[rrd-developers] Strange lockup issue

Christopher Snell cjs+lists at aol.net
Wed Dec 5 21:42:47 MET 2001


  Hi All,

I'm having a problem with rrdgraph locking up in certain scenarios. 
 This happens when I am making a graph that pulls data from many 
different RRDs.  The problem lies with a few of my RRD files (of which I 
have 3,000+).  For some reason the lockups only happen when these RRD 
are part of the graph (ie, in a DEF).  If I make the graph without one 
of these "broken" RRD, everything works properly.  If I include a broken 
RRD, however, it locks up cold.  Strangely enough, if I graph that 
supposedly broken RRD by itself, not part of a CDEF, and without other 
DEFs, it works just fine--no lockups.  I tried replacing the broken RRDs 
with fresh, clean, empty RRDs and this fixed the problem but I would 
lose all of my historical data.  I tried dumping to XML and restoring 
the suspect RRDs but this did not stop up the lockups.    Here is an 
example of a rrdgraph call that I'm making that locks up:

rrdtool graph 
/mon/htdocs_devel/images/cached_graphs/aggregated_weekly_956_hw_3.png \
  --title "IO - Quantitative" \
  -a PNG --vertical-label "KBytes per Second" \
  --units-exponent -1 --width 500 --height 230
  --start 1006814095 --end 1007424055 \
  DEF:iowks_7563=/mon/rrd_files/stats_7563.rrd:iowks:AVERAGE \
  DEF:iowks_7556=/mon/rrd_files/stats_7556.rrd:iowks:AVERAGE \
  DEF:iowks_7564=/mon/rrd_files/stats_7564.rrd:iowks:AVERAGE \
  DEF:iowks_7565=/mon/rrd_files/stats_7565.rrd:iowks:AVERAGE \
  DEF:iowks_7557=/mon/rrd_files/stats_7557.rrd:iowks:AVERAGE \
  DEF:iowks_7558=/mon/rrd_files/stats_7558.rrd:iowks:AVERAGE \
  DEF:iowks_7559=/mon/rrd_files/stats_7559.rrd:iowks:AVERAGE \
  DEF:iowks_7560=/mon/rrd_files/stats_7560.rrd:iowks:AVERAGE \
  DEF:iowks_7561=/mon/rrd_files/stats_7561.rrd:iowks:AVERAGE \
  DEF:iowks_7562=/mon/rrd_files/stats_7562.rrd:iowks:AVERAGE \
  CDEF:total_iowks=iowks_7563,iowks_7556,iowks_7564,iowks_7564,iowks_7565,iowks_7557,iowks_7558,iowks_7559,iowks_7560,iowks_7561,iowks_7562,+,+,+,+,+,+,+,+,+,+,+ 
\
  LINE2:total_iowks#cc0000:"Total IO - KBytes Written/second"   

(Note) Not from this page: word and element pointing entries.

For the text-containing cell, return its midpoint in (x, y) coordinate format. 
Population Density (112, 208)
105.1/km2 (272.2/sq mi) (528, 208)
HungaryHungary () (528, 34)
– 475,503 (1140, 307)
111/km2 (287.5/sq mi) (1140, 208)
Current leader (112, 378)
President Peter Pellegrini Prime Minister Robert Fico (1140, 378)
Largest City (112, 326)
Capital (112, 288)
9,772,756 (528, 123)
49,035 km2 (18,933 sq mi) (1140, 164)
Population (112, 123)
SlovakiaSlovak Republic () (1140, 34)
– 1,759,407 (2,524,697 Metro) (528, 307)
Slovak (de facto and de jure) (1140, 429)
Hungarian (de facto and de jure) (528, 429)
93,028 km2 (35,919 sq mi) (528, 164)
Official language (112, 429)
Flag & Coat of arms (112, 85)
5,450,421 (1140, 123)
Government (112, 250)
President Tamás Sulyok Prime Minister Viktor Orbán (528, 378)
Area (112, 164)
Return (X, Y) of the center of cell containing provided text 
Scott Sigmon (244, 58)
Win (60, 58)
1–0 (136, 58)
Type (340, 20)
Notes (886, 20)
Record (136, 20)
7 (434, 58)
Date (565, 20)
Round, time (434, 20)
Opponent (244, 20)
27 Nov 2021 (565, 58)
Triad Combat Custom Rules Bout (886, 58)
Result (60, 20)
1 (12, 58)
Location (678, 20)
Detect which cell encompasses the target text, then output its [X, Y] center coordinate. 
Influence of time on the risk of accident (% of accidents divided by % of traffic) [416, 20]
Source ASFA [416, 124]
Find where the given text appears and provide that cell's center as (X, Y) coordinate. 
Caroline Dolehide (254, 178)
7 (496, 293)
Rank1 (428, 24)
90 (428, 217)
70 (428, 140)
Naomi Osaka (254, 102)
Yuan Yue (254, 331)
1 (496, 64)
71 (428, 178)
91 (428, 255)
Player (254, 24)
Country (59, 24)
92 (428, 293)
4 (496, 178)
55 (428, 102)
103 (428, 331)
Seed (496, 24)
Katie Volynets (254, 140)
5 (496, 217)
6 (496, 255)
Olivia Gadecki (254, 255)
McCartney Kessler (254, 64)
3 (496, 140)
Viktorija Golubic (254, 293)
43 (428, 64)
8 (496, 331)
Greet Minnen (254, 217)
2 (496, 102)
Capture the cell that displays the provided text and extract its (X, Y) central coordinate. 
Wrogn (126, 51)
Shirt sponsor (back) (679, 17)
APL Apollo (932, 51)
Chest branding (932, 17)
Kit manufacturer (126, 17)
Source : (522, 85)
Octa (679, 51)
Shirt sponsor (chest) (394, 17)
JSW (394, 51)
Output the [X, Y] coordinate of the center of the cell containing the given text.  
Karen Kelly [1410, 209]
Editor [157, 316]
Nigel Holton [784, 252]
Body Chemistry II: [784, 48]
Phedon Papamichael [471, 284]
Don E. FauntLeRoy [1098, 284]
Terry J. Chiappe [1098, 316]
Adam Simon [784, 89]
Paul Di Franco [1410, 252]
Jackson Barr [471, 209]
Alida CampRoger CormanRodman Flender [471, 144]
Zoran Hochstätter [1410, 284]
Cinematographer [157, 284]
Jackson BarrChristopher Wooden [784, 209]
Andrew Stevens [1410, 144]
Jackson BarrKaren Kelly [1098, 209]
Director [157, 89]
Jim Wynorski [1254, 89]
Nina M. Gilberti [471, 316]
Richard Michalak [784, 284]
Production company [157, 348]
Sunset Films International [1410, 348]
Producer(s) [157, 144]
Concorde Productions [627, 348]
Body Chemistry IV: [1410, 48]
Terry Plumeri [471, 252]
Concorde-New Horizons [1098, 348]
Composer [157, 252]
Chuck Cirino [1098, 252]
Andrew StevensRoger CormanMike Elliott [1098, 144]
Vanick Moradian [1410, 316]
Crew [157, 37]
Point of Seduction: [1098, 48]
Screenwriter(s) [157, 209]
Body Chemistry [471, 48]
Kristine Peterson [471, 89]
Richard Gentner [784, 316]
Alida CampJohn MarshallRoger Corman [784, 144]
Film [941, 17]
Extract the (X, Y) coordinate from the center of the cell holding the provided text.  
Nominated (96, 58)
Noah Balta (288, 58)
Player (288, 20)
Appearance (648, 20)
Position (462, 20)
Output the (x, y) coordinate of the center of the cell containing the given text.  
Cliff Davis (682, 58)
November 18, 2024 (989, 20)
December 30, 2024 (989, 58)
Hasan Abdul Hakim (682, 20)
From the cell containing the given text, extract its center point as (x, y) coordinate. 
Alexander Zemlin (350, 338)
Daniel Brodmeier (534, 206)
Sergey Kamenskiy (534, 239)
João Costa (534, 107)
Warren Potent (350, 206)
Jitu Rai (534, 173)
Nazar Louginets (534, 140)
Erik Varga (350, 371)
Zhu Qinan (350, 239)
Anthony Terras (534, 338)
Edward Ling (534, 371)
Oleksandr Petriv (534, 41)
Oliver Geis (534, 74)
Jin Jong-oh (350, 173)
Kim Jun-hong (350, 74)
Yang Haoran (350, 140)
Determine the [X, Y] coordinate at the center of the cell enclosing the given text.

[NOTE: This is a sample RRD call that results in a lockup.  The actual 
calls which we are using are much longer than this one (too big to 
e-mail) but are basically doing the same thing as this one]

This happens when running RRDtool on a Solaris 2.8 machine.  I have not 
tested this on any other architecture.

To help debug this, I have two snippets of truss output.  The first was 
captured from rrdgraph right before it locked up right before it reads 
the suspected broken RRD.  Note the many calls to brk().
The second capture is from a successful read of a non-broken RRD.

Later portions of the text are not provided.